Ab 11. Mai 1945 erfaßte das Wittenberger Arbeitsamt unter ihren damaligen Leiter Heidrich alle männlichen Anwohner zwischen dem 14. und 65. und alle Mädchen und Frauen zwischen dem 15. und 50. Lebensjahr zum Arbeitseinsatz innerhalb unserer damals kreisfreien Stadt bzw. des Landkreises Wittenberg. Alle Arbeitseinsätze wurden gelenkt und bezogen sich auf die Beseitigung von Kriegsschäden, die Sicherung der Ernährung, die Bekämpfung von Epedemien und Seuchen, den Schutz vor Munitionsunglücken, die Demontage in Rüstungsbetrieben, das Ingangsetzen der Produktion, des Verkehrs und des Handels.
Am 21. 5. 1945 verkündete der kommissarische Oberbürgermeister und Landrat Gehrischer:
„Zur Zeit läßt sich nicht übersehen, in welcher Weise das Reich Mittel zur Zahlung von Unterstützungen, Gehältern usw. für die den Gemeinden zugewiesenen Auftragsangelegenheiten, besonders für Familienunterhalt, zur Verfügung stellen wird…“.

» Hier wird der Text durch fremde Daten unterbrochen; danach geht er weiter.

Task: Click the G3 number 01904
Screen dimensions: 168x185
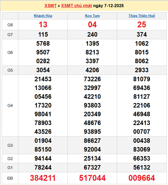Action: (43, 141)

„Da den Gemeinden für diese Zahlungen nur beschränkt Mittel zur Verfügung stehen, muß jeder Arbeitsfähige versuchen, seinen Lebensunterhalt aus eigener Kraft zu bestreiten. Soweit das nicht möglich ist, setze ich vom 01. 06. 1945 folgende Unterstützungssätze als Notmaßnahme fest:

  • Einzelpersonen erhalten 40,– RM ; der Zuschlag für die
  • die Ehefrau beträgt              20,– RM; und jedes Kind bis zum
  • 14. Lebensjahr erhält          10,– RM
  • Mietbeihilfen wurden in der Stadt bis zu 25,– RM und im Landkreis bis zu 20,- RM gezahlt.
  • Unterstützungen erhielte nur arbeitsunfähige Personen und Frauen mit Kindern bis zu 6 Jahren.
  • Der öffentliche Geldbestand betrug in Mai 1945 rund
    120.000,– RM (Reichsmark)

Wiedereröffnungsgebühren für Betriebe und Geschäfte
waren eine weitere Notmaßnahme, um die Wirtschaft und
die Versorgung in Gang setzen zu können.
Neben der Trümmerbeseitigung, der Muntionsbergung, der Errichtung einer Elbe-Notbrücke, den Demontagen, der Wiederherstellung des Eisenbahnnetzes, der Sicherung der
Ladung von rund 1.200 um Wittenberg aufgestauter Waggons
und zahlreicher Elbkähne, den Einsätzen auf den Feldern war ein riesiges  Maß an Fürsorge und Betreuungstätigkeit notwendig.
Vom Mai 1945 bis Mai 1946 wurden in unseren Territorium mehr als 750.000 Menschen (Umsiedler, Waisen und entlassene Soldaten) über Tage,  Wochen und Monate betreut, verpflegt, untergebracht und weitergeleitet, alles mit Hilfe von Bürger die selbst unterbezahlt waren und an Hunger litten.